Oil hovered little changed near a six-month high above $62 a barrel on Wednesday, as a jump in U.S. consumer confidence and signs of modest recovery in Japanese exports buoyed hopes that oil demand would rebound as the global economy recovers.
Oil gained over 1 percent on Tuesday, bolstered by the U.S. data and comments from OPEC kingpin Saudi Arabia that prices may continue to rise.
U.S. crude oil for July delivery edged down 6 cents to $62.39 a barrel by 0455 GMT (12:55 a.m. EDT) on Wednesday, after having hit a fresh six-month high of $62.95 in early trade.

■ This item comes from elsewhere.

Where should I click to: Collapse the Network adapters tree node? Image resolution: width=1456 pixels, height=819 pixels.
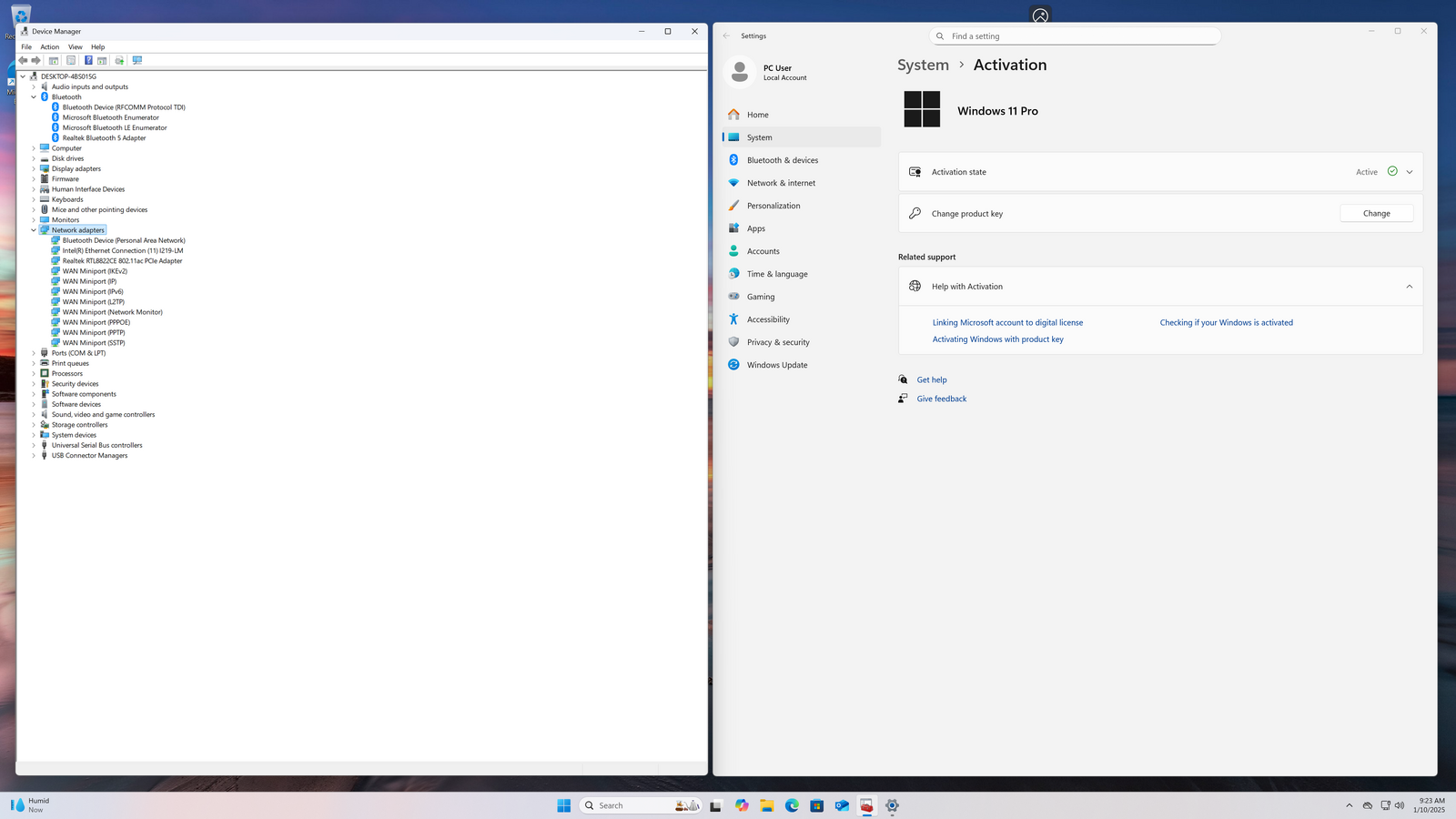pos(34,230)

The contract settled at $62.45 a barrel on Tuesday -- its highest close since November 5.
London Brent crude fell 4 cents to $61.20.
Oil is being supported by the U.S. consumer confidence data, said David Moore, a commodities analyst at the Commonwealth Bank of Australia.

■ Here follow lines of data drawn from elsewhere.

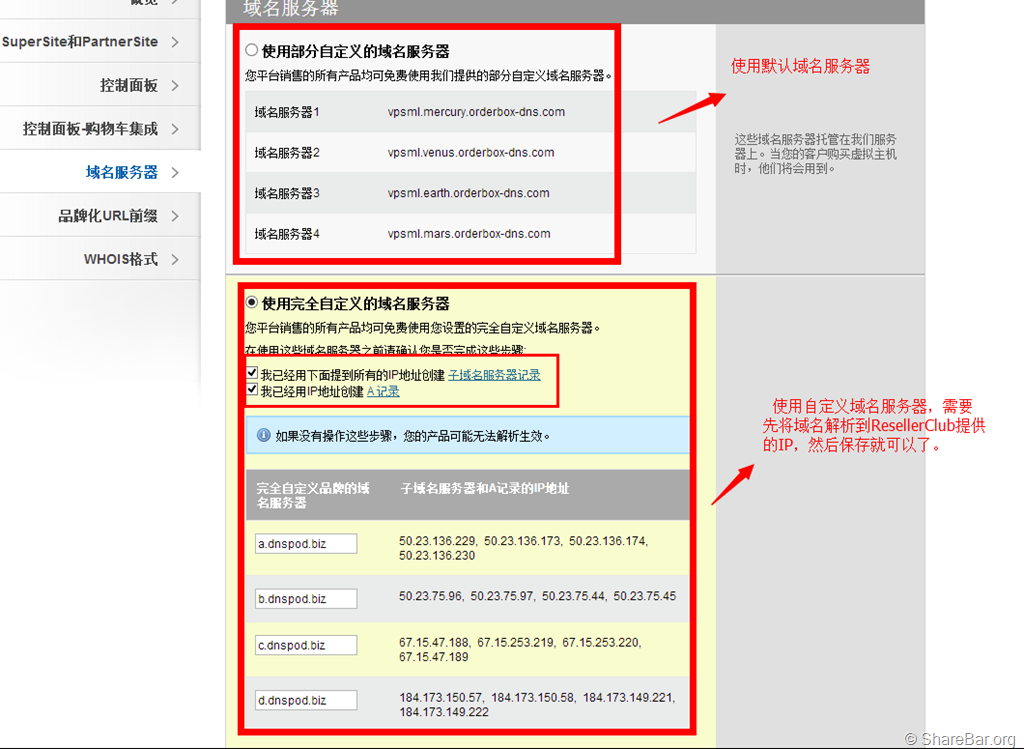Open the WHOIS格式 sidebar item
The height and width of the screenshot is (749, 1024).
120,260
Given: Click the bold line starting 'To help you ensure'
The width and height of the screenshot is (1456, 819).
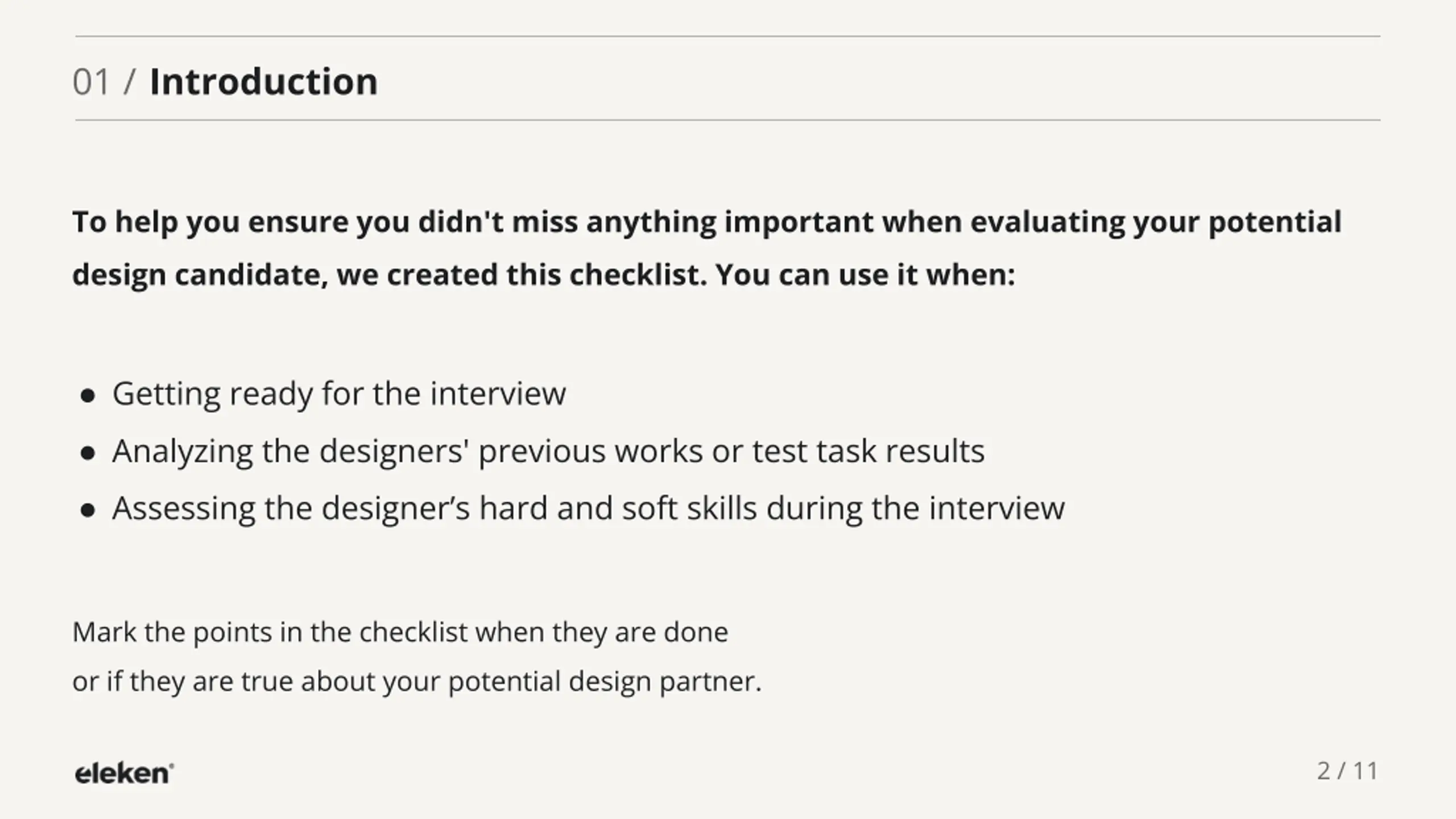Looking at the screenshot, I should tap(707, 222).
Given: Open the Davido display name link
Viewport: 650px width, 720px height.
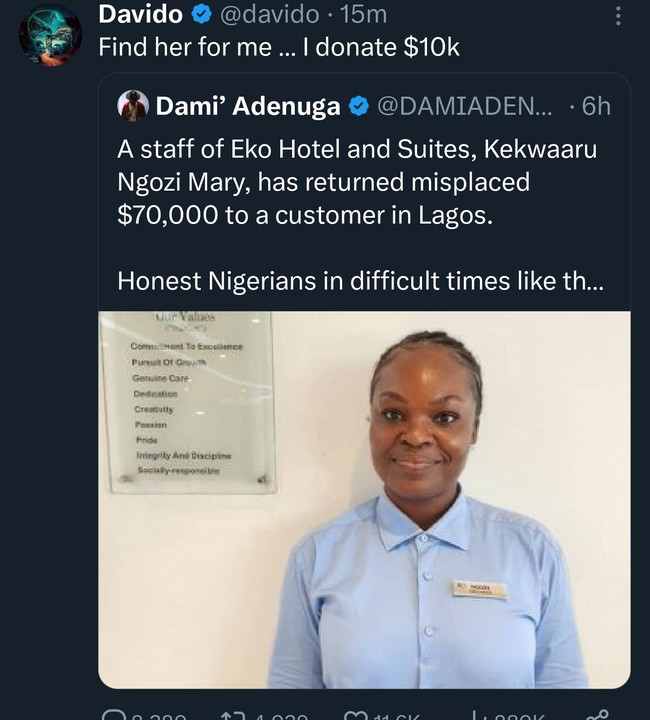Looking at the screenshot, I should pos(140,15).
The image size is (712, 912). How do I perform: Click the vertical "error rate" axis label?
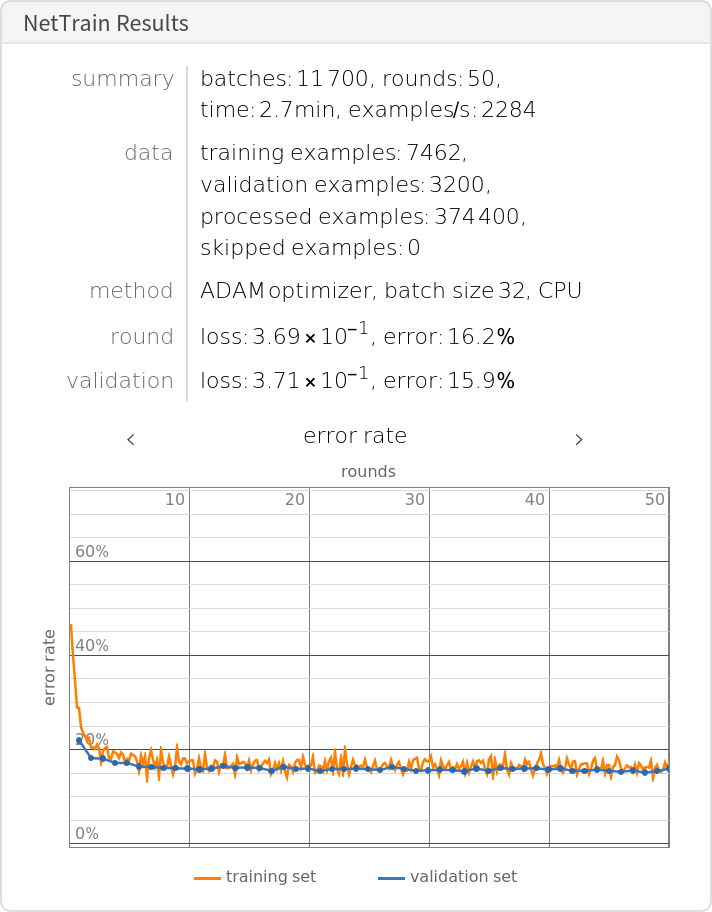click(50, 667)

The U.S. and Japanese data boosted hopes the world is emerging from its worst financial crisis in decades, reigniting a rally in stocks and other riskier assets.
Even though a recovery appears fragile, Asian shares rose on Wednesday to their highest level in more than seven months amid improving investor confidence.
Expectations of a further drawdown in U.S. crude inventories also lent support to prices, analysts said.
A preliminary Reuters poll ahead of U.S. weekly inventory data showed forecasts for a 1.1 million drawdown in crude stocks and a 1.8 million decline in gasoline stocks last week.
Data from the American Petroleum Institute data will be delayed one day until Wednesday while U.S. Energy Information Administration oil inventory data will be released on Thursday due to the U.S. Memorial Day holiday on Monday.
Oil prices are now double the four-year low of around $33 struck in December, as rallying equity markets sparked hopes that recent government stimulus measures will hasten the speed of a global economic recovery.
Prices also shot above the key 200-day moving average on Wednesday for the first time in more than eight months, adding to some analysts' convictions that oil has found a new price floor at $60 and may rise toward $65.
Saudi Arabian Oil Minister Ali al-Naimi told journalists ahead of Thursday's OPEC meeting he hoped oil prices would hit $75 a barrel later this year.
OPEC, which have already cut production by 4.2 million barrels per day since September, is expected to leave output levels unchanged at its meeting in Vienna on expectations prices will continue to rise despite swollen stockpiles and slumping demand.
With a host of key economic data on tap later on Wednesday, analysts said any negative surprises would pose the largest downside risk for oil prices, which have jumped about 21 percent so far this month.
Economic data expected from the U.S. include weekly mortgage market index, weekly retail sales and home sales in April.